Photo: Digital Dawn Reactive window lamp, Rachel Wingfield, 2003.
Kristen Bailey is all aglow at Brilliant, an exhibition of contemporary lighting design, at the Victoria & Albert Museum in London, until April 25.
Brilliant opens with a room full of the work of Dutch designer Tord Boontje.
Boontje is the darling of lighting design, and rightly so. His work ranges from ultra-expensive Swarovski crystal chandeliers to Garland, a £15 Habitat lampshade; and every piece injects a bit of much-needed romance and poetry into the cold, hard world of design with delicate animal and floral motifs and shadow play.

Photo: Bruce Munro installation. © Peter Kelleher.
Garland began life as the limited edition Wednesday light – created using a method primarily used for manufacturing electrical components, by photographically etching a sheet of steel.
The result was a flat-packed piece of steel lace which could then be crumpled into shape around a lightbulb. Wednesday was an instant hit, and when the cut-price version hit the high street, it sold out nationwide.
Boontje says, "I didn't want my work to be too fashionable or perfect…it's normal - like a Wednesday."

Photo: Midsummer Light Tyvek, Tord Boontje, 2004 (for Artecnica).
Many of the pieces on display echo this sentiment – being at once technically and visually stunning yet unintimidating and relatively affordable.
Rachel Wingfield’s Digital Dawn Window Lamp looks like a window blind, painted with a graphic floral pattern. However, if you put your hand over the light sensor next to it, simulating darkness falling, the pattern lights up, bit by bit.
The prize for most decorative use of an extension lead must go to Arik Lévy for his Umbilical lamps – lengths of glossy red cable woven, knotted and stretched into shapes, ending in a bare bulb.

Photo: Umbilical by Arik Levy, 2002.
Sharon Marston’s Autumn Light is a waterfall of hand-dyed and woven glass fibre optics, scattered with fabric blossoms.
As I stand beneath it, 'ooh-ing' at its silvery glow, it blushes to a deep orange, then yellow.
Here at 24 Hour Museum we’ve seen an illuminated tablecloth. Ingo Maurer’s LED Table takes the concept into the 21st century, sandwiching conductive film and tiny LEDs between thick layers of Perspex.

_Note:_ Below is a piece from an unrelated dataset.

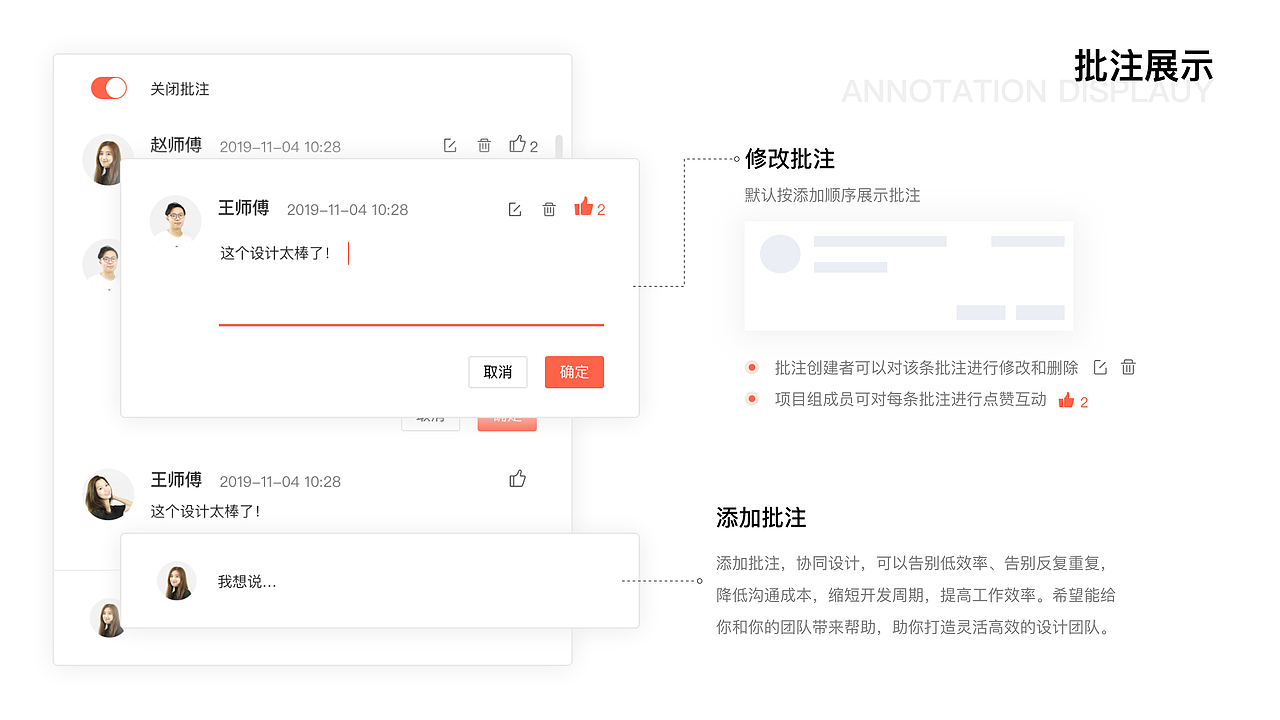The image size is (1280, 720).
Task: Click the trash icon beside the first bullet line
Action: [x=1128, y=367]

Photo: IPCO Sphere. Fibre glass, polyester, incandescent bulb. Ron Arad, UK, 2001.
The result is a table where you dine among a constellation of manmade stars.
So vast it hangs in a room of its own, Ron Arad’s IPCO (Inverted Pinhole Camera Obscura) is a huge fibreglass globe dotted with holes, through which squiggles of light 'wallpaper' the room (and your reviewer). I had to suppress the urge to request some Kylie…
Brilliant brings together the best of contemporary lighting design - lights which react to their environments or change them, lights which react to or affect their users – functional, thrilling and inspiring.